Since a SuperForm acts entirely as a normal Form you can also nest
SuperForms. So you could do:
-------------------------------------------------------------------------------------------------
class OrganisationForm(forms.SuperForm):
    name = forms.CharField()
    headquarters = forms.SubForm(BusinessLocationForm)
    other_locations = forms.FormList(BusinessLocationForm,
min_count=1, max_count=10, required=False)

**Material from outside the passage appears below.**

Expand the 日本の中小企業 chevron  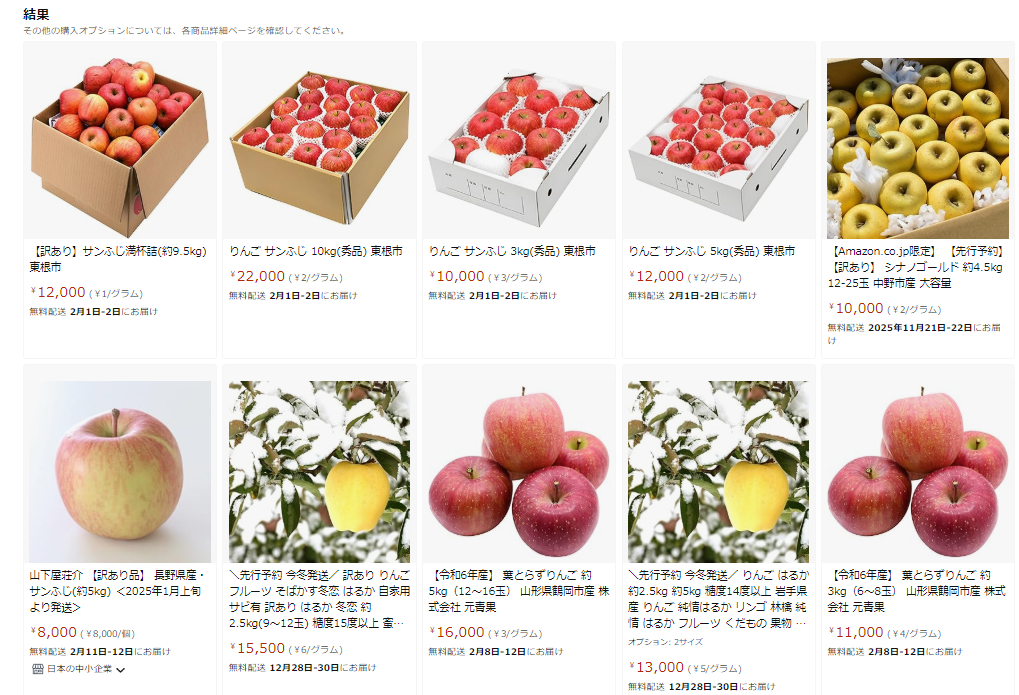[121, 670]
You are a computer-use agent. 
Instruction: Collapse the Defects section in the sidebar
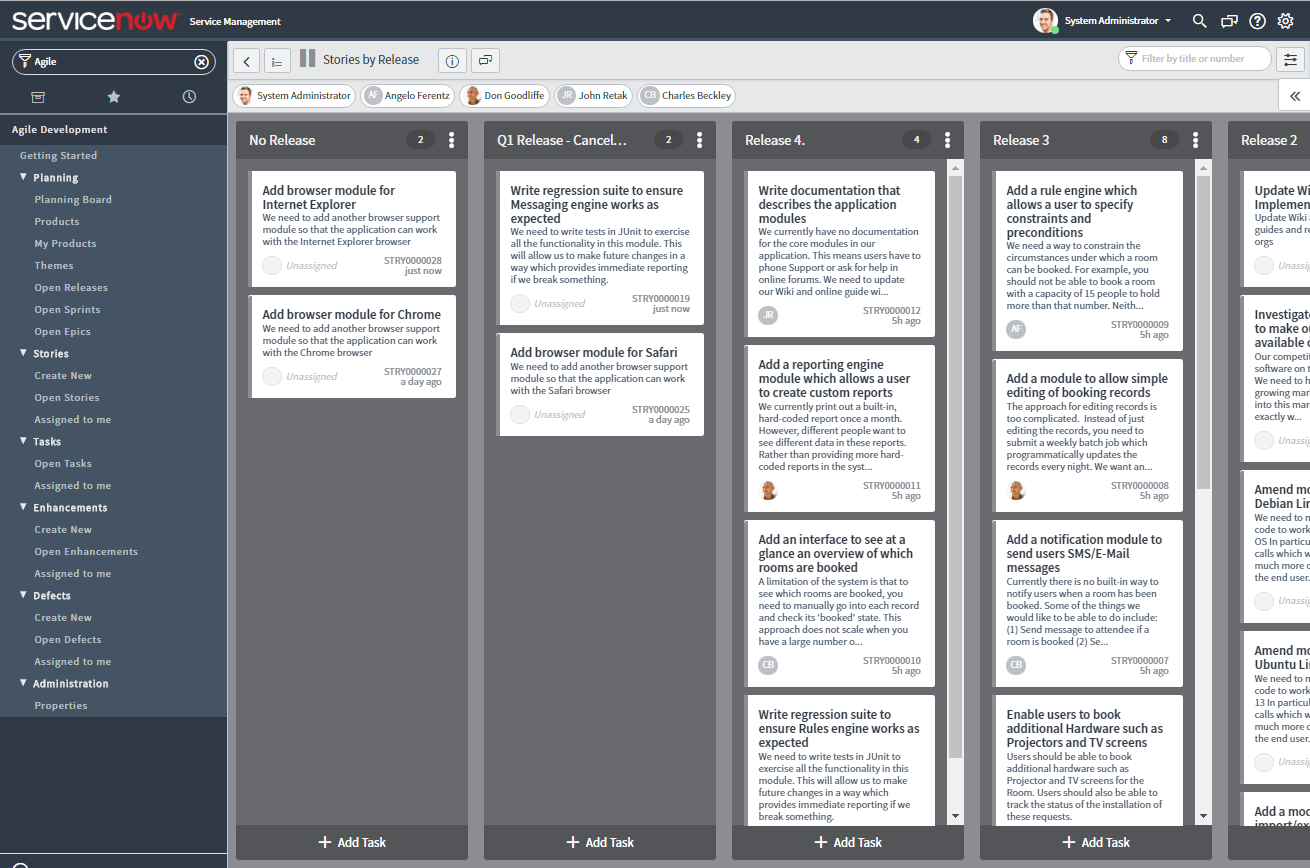(23, 595)
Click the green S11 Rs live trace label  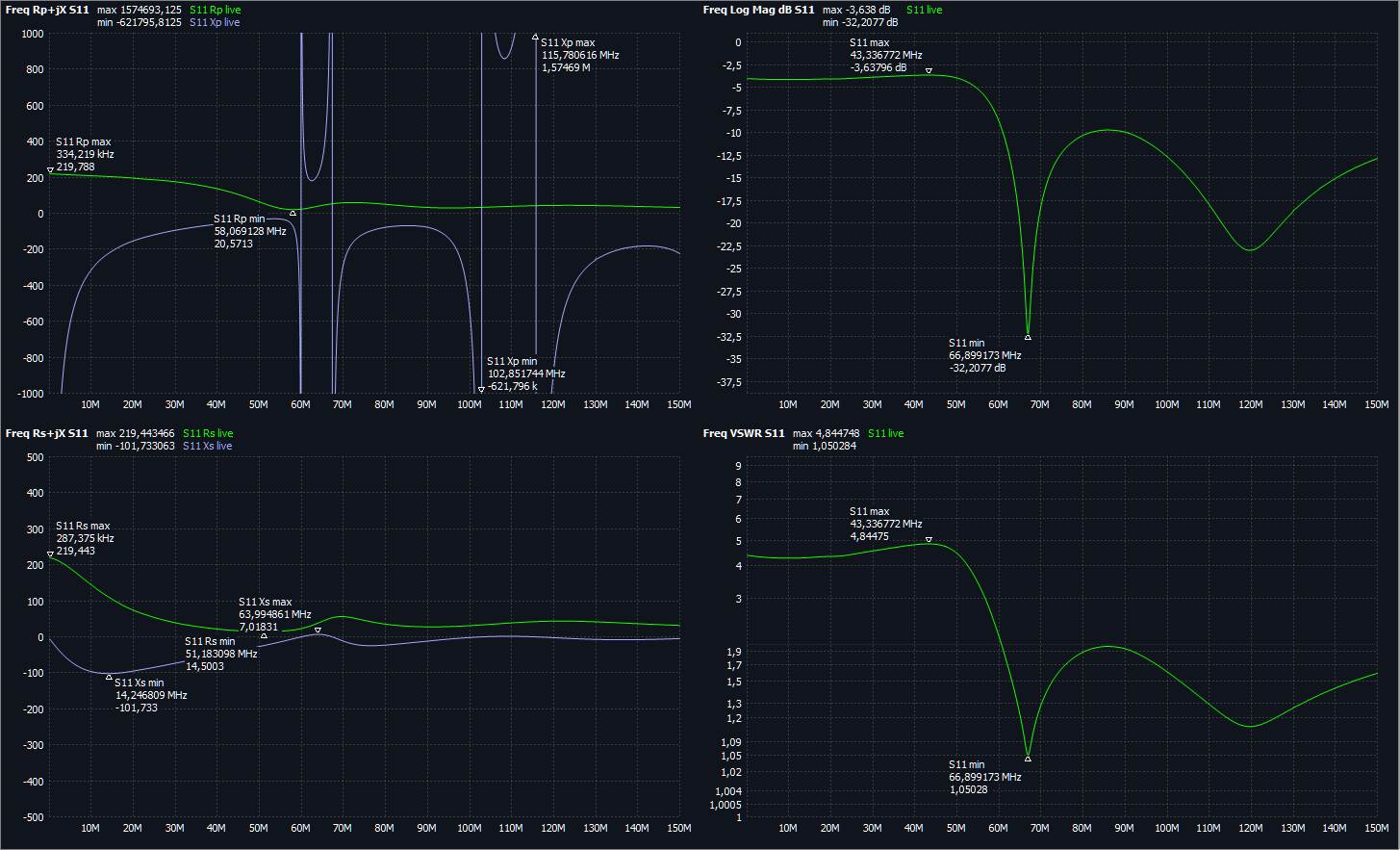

f = OrganisationForm(request.POST)
# clean_data['other_locations'] would be a list
for location_data in f.clean_data['other_locations']:
     location = BusinessLocation(location)
     location.save()
     ...
     ...
-------------------------------------------------------------------------------------------------

My questions now boil down to: Do any of you think of this as a
desirable feature, if so do you agree with the road I've taken? Is
anyone else already working on this?

If there's desire and no objections I'll produce a cleaned up version
and submit it in Trac. That could either be as e.g. contrib.superform
or as a "patch" against newforms - I put "patch" between quotes
because the existing newforms code is not touched in anyway, it's
totally "bolt-on" in the form of a number of new classes.